Requires-Python: >=3.7,<4.0
Classifier: License :: OSI Approved :: MIT License
Classifier: Programming Language :: Python :: 3
Classifier: Programming Language :: Python :: 3.7
Classifier: Programming Language :: Python :: 3.8
Classifier: Programming Language :: Python :: 3.9
Requires-Dist: APScheduler
Requires-Dist: boto3
Requires-Dist: google-api-python-client
Requires-Dist: google-auth
Requires-Dist: luigi
Requires-Dist: matplotlib
Requires-Dist: numpy
Requires-Dist: pandas (<1.2)
Requires-Dist: pyarrow
Requires-Dist: redis
Requires-Dist: slack-sdk (>=3.0,<4.0)
Requires-Dist: tqdm
Requires-Dist: uritemplate
Project-URL: Repository, https://github.com/m3dev/gokart
Description-Content-Type: text/markdown

# gokart

[![Test](https://github.com/m3dev/gokart/workflows/Test/badge.svg)](https://github.com/m3dev/gokart/actions?query=workflow%3ATest)
[![](https://readthedocs.org/projects/gokart/badge/?version=latest)](https://gokart.readthedocs.io/en/latest/)
[![Python Versions](https://img.shields.io/pypi/pyversions/gokart.svg)](https://pypi.org/project/gokart/)
[![](https://img.shields.io/pypi/v/gokart)](https://pypi.org/project/gokart/)
![](https://img.shields.io/pypi/l/gokart)

A wrapper of the data pipeline library "luigi".


## Getting Started
Run `pip install gokart` to install the latest version from PyPI. [Documentation](https://gokart.readthedocs.io/en/latest/) for the latest release is hosted on readthedocs.

## How to Use
Please use gokart.TaskOnKart instead of luigi.Task to define your tasks.


### Basic Task with gokart.TaskOnKart
```python
import gokart

class BasicTask(gokart.TaskOnKart):
    def requires(self):
        return TaskA()

    def output(self):
        # please use TaskOnKart.make_target to make Target.
        return self.make_target('basic_task.csv')

    def run(self):
        # load data which TaskA output
        texts = self.load()

        # do something with texts, and make results.

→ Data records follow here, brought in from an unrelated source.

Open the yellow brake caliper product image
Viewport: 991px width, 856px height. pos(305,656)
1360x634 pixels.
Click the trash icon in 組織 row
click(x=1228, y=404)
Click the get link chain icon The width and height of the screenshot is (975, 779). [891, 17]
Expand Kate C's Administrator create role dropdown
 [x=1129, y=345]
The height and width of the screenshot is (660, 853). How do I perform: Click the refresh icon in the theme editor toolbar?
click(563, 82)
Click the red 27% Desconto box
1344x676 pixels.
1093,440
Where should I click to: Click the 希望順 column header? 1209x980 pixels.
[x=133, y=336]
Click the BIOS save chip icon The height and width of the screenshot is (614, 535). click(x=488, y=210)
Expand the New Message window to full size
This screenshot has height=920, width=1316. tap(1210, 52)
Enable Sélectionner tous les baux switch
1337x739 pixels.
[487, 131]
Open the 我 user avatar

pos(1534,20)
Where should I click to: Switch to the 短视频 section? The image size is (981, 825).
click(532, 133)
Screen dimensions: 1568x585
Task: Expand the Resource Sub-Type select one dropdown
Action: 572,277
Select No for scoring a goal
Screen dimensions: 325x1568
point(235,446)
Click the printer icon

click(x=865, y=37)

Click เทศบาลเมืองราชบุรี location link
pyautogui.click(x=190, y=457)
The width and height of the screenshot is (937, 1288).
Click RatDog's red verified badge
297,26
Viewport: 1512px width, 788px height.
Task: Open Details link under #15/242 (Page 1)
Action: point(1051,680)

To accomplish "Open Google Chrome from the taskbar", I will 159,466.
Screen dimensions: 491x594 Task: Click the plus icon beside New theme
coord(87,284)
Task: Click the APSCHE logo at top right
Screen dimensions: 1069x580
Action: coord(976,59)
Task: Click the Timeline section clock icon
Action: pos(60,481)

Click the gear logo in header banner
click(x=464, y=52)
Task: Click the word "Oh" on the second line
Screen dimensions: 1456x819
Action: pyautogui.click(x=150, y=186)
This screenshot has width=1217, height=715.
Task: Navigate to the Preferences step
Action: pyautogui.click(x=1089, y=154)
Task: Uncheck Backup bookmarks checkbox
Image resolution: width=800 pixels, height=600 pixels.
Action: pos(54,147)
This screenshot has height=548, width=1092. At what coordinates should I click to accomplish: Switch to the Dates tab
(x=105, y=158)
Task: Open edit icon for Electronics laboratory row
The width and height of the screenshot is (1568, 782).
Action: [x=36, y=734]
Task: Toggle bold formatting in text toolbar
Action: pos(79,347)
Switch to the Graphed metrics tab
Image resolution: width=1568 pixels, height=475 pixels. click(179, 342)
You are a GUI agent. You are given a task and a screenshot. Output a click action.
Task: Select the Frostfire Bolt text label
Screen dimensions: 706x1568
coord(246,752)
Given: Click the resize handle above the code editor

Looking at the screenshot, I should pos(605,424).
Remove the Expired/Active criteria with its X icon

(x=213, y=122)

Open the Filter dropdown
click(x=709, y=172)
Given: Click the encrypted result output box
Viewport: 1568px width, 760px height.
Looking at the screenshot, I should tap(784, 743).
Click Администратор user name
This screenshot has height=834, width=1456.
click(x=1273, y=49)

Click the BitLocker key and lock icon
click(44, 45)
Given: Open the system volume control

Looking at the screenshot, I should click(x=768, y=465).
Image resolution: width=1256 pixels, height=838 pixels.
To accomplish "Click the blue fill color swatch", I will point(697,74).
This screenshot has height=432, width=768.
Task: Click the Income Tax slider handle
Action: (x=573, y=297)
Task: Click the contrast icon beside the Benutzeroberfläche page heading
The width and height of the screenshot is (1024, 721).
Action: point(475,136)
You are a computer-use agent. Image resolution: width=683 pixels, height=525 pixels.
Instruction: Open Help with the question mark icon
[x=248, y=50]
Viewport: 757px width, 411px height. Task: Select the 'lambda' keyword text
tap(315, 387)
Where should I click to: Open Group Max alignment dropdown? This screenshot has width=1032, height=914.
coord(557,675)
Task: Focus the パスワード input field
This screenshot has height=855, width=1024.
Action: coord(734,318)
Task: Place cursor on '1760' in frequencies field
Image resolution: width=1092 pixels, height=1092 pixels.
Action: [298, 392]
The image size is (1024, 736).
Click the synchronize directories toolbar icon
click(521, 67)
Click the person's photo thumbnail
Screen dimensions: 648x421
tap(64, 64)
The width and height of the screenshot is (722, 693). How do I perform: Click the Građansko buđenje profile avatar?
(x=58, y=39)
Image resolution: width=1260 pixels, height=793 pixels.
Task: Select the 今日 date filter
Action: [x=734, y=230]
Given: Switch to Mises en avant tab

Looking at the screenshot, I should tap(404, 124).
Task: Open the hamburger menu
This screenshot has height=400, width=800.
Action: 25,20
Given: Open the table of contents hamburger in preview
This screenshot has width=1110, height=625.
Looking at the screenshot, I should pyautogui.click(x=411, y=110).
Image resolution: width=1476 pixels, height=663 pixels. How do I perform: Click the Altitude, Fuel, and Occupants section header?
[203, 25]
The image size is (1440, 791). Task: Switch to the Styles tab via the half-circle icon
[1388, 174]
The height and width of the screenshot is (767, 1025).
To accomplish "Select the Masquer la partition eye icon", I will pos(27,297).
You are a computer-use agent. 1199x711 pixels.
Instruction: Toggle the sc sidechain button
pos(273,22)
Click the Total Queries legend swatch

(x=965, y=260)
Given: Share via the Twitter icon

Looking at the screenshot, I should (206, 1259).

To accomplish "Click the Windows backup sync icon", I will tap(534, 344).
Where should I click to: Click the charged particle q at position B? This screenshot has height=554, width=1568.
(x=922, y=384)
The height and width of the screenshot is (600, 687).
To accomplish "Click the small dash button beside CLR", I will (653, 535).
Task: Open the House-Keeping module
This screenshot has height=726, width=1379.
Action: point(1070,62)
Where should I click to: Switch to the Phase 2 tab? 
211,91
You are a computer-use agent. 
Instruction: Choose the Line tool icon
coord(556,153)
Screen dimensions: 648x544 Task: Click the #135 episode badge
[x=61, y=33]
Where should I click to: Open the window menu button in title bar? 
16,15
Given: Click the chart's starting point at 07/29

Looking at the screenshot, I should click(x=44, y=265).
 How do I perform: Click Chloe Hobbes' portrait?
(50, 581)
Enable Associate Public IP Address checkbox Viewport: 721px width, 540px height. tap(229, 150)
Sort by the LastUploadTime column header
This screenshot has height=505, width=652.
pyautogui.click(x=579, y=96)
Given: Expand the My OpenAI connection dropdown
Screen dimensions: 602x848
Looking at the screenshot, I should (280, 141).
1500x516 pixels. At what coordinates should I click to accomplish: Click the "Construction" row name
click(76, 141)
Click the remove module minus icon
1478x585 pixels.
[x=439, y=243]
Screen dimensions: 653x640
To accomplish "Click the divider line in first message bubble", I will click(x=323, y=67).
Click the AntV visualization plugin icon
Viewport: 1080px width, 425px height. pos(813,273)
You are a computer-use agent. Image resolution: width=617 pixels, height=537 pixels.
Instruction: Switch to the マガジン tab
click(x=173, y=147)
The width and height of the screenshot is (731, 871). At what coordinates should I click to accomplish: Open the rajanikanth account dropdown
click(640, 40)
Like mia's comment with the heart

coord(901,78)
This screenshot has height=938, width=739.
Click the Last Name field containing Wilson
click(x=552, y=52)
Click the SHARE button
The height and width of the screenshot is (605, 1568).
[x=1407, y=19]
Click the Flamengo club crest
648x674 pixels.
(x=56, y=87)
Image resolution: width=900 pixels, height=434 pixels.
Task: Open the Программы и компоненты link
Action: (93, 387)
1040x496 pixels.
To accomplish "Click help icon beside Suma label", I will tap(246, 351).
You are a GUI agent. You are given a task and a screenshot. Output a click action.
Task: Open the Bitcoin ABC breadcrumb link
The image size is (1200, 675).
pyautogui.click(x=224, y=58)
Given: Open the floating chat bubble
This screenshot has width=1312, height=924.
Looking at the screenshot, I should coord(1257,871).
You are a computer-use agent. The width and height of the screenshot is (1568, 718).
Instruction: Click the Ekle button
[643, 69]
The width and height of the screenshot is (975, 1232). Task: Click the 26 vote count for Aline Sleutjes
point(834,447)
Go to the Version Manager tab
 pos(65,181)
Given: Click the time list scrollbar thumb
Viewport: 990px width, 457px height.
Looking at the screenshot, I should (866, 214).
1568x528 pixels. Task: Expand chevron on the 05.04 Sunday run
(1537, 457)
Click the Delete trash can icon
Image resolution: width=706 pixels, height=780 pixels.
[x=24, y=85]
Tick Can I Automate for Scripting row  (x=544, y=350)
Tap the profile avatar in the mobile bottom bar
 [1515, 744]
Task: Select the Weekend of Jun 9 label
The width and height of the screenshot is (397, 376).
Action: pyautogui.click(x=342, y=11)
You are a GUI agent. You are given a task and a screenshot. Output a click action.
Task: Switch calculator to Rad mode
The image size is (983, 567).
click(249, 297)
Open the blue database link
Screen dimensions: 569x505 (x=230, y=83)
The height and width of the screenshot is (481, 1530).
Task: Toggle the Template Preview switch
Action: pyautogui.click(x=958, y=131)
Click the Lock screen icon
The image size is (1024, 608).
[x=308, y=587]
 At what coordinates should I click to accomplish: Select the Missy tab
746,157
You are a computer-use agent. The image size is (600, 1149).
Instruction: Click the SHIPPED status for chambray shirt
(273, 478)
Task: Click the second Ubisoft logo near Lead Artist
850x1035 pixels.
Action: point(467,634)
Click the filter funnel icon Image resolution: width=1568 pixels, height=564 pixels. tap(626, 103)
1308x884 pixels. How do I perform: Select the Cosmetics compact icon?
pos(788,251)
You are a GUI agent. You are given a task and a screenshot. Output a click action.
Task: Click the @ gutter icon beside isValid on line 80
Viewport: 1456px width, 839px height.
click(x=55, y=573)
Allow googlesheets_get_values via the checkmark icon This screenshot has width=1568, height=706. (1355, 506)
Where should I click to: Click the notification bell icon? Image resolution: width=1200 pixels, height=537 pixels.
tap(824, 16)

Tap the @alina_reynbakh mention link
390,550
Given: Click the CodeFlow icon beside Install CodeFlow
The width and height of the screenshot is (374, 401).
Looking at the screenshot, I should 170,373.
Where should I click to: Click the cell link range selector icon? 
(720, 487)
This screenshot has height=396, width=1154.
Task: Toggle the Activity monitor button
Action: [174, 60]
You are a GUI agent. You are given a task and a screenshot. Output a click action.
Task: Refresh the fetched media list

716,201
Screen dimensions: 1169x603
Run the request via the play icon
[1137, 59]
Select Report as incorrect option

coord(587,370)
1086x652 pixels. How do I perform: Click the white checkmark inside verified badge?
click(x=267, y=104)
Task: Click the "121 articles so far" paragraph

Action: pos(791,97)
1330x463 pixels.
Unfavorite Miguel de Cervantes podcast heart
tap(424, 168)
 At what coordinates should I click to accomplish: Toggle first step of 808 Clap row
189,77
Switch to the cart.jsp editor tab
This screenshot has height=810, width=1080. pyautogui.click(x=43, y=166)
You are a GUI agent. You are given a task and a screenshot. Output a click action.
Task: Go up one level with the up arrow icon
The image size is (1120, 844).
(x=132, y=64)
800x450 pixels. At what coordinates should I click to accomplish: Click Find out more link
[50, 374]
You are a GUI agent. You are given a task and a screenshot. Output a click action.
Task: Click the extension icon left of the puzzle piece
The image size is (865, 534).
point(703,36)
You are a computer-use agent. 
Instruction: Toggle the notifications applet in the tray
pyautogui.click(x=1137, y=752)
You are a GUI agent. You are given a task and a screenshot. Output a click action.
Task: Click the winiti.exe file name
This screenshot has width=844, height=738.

        # save results with the file path {self.workspace_directory}/basic_task_{unique_id}.csv
        self.dump(results)
```

### Details of base functions
#### Make Target with TaskOnKart
`TaskOnKart.make_target` judge `Target` type by the passed path extension. The following extensions are supported.

 - pkl
 - txt
 - csv
 - tsv
 - gz
 - json
 - xml

#### Make Target for models which generate multiple files in saving.
`TaskOnKart.make_model_target` and `TaskOnKart.dump` are designed to save and load models like gensim.model.Word2vec.
```python
class TrainWord2Vec(TaskOnKart):
    def output(self):
        # please use 'zip'.
        return self.make_model_target(
            'model.zip',
            save_function=gensim.model.Word2Vec.save,
            load_function=gensim.model.Word2Vec.load)

    def run(self):
        # make word2vec
        self.dump(word2vec)
```

#### Load input data
##### Pattern 1: Load input data individually.
```python
def requires(self):
    return dict(data=LoadItemData(), model=LoadModel())

def run(self):
    # pass a key in the dictionary `self.requires()`
    data = self.load('data')
    model = self.load('model')
```

##### Pattern 2: Load input data at once
```python
def run(self):
    input_data = self.load()
    """
    The above line is equivalent to the following:
    input_data = dict(data=self.load('data'), model=self.load('model'))
    """
```


#### Load input data as pd.DataFrame
```python
def requires(self):
    return LoadDataFrame()

def run(self):
    data = self.load_data_frame(required_columns={'id', 'name'})
```

## Advanced
### Inherit task parameters with decorator
#### Description
```python
class MasterConfig(luigi.Config):
    param: str = luigi.Parameter()
    param2: str = luigi.Parameter()

@inherits_config_params(MasterConfig)
class SomeTask(gokart.TaskOnKart):
    param: str = luigi.Parameter()
```

This is useful when multiple tasks has same parameter, since parameter settings of `MasterConfig`  will be inherited to all tasks decorated with `@inherits_config_params(MasterConfig)`.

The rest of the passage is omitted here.